## Task statement
Copy the records below word for word, covering the stretch from the line containing "What do you see at coordinates (32, 24)" through the line containing "center [1142, 314].".

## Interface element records
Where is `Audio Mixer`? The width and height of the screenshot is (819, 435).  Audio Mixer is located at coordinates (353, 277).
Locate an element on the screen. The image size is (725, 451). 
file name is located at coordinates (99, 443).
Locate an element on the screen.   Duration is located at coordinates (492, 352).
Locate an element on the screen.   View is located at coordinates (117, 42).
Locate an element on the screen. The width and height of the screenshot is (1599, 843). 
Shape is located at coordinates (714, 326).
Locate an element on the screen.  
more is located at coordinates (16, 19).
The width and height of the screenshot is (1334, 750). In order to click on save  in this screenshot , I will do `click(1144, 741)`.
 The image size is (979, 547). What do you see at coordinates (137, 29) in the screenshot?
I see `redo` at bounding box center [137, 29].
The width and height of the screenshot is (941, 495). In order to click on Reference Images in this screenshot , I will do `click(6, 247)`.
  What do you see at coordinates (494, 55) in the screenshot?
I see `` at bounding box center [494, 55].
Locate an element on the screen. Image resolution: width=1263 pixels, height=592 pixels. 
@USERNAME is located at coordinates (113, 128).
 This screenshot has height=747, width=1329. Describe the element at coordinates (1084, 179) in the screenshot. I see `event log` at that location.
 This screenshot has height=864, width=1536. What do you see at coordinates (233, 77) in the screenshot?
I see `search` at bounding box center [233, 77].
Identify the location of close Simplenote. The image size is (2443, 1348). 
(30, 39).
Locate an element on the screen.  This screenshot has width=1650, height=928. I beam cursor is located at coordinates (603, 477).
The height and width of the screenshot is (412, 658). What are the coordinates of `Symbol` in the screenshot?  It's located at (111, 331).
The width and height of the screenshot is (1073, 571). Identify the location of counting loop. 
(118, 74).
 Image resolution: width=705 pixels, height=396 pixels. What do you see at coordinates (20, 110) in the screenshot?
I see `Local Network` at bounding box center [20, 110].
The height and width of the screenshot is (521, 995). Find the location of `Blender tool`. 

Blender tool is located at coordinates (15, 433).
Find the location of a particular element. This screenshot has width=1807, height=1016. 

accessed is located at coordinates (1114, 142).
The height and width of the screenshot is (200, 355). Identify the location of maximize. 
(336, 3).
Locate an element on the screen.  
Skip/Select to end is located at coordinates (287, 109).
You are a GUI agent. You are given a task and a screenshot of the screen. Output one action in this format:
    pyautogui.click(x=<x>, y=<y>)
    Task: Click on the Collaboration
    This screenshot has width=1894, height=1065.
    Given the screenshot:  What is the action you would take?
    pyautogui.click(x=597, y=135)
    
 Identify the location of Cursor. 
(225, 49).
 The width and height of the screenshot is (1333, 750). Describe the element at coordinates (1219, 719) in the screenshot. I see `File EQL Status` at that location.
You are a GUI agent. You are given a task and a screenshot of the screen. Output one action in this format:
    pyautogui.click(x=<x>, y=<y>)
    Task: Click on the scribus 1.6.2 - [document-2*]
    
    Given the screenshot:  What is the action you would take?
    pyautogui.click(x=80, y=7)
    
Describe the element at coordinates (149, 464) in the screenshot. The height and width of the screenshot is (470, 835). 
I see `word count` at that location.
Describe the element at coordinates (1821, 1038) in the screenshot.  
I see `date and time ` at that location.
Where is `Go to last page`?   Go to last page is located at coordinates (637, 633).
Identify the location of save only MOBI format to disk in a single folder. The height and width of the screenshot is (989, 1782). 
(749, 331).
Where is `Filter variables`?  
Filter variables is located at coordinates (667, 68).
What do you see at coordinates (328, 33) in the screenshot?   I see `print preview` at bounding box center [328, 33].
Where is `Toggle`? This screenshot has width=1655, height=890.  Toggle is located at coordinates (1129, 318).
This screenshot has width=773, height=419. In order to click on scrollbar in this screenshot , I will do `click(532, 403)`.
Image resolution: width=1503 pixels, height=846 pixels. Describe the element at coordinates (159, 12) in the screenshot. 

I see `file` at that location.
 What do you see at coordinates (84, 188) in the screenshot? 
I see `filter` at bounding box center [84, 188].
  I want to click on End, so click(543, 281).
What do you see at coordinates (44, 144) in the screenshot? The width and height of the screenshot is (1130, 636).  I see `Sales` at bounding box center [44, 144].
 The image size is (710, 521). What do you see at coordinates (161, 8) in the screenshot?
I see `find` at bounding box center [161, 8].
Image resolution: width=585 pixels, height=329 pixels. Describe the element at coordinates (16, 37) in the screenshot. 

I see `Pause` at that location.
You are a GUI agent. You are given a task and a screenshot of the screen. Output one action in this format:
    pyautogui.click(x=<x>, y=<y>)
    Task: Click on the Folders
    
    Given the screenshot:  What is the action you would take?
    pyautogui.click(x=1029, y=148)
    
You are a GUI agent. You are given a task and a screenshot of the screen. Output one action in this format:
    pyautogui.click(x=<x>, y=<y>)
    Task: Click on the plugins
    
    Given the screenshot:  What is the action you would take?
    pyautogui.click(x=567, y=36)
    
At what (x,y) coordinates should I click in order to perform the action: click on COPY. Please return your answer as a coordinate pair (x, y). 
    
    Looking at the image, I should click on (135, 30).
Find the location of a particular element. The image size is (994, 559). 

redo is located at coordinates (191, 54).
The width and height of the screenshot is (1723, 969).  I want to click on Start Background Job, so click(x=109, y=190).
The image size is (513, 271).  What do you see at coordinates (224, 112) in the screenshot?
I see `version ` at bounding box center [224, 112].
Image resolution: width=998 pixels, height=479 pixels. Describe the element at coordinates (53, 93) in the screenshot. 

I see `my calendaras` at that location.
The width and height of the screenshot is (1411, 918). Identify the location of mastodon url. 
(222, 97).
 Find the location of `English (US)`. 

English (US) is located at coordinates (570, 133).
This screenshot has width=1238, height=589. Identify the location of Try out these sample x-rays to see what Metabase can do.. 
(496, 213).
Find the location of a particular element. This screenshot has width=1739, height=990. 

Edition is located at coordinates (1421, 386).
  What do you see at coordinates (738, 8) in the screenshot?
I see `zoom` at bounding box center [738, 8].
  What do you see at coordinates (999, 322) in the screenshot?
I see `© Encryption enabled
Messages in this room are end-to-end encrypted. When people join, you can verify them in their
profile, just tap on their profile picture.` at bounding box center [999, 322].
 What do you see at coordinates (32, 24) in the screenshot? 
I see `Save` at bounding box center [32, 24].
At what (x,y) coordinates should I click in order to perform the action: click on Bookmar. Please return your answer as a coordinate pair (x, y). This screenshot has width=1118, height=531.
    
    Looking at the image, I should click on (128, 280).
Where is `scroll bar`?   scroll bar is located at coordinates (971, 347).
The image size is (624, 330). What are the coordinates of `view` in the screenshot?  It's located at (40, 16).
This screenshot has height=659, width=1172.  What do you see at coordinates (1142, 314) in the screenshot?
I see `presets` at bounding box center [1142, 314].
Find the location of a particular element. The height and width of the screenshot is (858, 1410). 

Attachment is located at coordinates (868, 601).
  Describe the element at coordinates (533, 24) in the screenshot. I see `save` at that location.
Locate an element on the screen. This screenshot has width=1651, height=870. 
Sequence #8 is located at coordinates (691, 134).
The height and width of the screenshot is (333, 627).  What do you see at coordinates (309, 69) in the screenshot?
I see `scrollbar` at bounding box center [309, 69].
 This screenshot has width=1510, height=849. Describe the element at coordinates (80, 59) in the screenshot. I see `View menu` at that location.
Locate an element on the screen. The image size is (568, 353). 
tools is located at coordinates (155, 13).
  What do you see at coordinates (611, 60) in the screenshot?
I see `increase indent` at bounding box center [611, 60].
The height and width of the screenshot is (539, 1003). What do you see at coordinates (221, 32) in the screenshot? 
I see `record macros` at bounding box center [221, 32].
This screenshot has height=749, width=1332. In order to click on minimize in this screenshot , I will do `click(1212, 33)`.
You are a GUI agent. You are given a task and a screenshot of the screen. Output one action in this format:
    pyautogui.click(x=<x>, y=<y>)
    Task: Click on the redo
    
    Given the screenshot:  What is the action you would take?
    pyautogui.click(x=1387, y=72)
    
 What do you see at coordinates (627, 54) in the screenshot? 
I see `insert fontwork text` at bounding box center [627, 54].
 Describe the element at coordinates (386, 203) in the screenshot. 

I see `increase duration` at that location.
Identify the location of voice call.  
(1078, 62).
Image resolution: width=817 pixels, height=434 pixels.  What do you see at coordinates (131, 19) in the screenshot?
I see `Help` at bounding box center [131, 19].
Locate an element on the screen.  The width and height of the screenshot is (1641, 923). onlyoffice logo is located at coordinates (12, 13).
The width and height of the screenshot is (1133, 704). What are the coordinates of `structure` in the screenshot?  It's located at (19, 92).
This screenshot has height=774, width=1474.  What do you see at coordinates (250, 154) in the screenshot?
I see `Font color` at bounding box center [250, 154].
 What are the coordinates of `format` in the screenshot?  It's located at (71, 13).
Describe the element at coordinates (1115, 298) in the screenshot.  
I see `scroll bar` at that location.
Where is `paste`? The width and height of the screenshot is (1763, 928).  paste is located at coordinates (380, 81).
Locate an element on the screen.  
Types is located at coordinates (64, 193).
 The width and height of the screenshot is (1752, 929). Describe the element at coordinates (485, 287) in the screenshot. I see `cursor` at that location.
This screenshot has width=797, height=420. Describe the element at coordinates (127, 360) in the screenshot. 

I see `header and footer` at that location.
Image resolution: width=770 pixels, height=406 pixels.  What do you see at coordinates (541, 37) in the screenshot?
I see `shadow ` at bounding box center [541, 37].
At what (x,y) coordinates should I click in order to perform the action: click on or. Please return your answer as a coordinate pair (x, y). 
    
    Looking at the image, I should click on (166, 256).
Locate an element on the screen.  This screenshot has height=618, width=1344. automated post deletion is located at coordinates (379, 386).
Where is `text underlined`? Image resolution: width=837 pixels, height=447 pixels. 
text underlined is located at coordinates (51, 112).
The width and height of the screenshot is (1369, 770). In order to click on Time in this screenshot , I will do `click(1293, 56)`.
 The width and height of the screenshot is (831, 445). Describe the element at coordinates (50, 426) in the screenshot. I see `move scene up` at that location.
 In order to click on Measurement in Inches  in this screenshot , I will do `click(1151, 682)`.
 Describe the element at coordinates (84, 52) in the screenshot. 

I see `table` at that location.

## Output of the task
 What do you see at coordinates (32, 24) in the screenshot? 
I see `Save` at bounding box center [32, 24].
At what (x,y) coordinates should I click in order to perform the action: click on Bookmar. Please return your answer as a coordinate pair (x, y). This screenshot has width=1118, height=531.
    
    Looking at the image, I should click on (128, 280).
Where is `scroll bar`?   scroll bar is located at coordinates (971, 347).
The image size is (624, 330). What are the coordinates of `view` in the screenshot?  It's located at (40, 16).
This screenshot has height=659, width=1172.  What do you see at coordinates (1142, 314) in the screenshot?
I see `presets` at bounding box center [1142, 314].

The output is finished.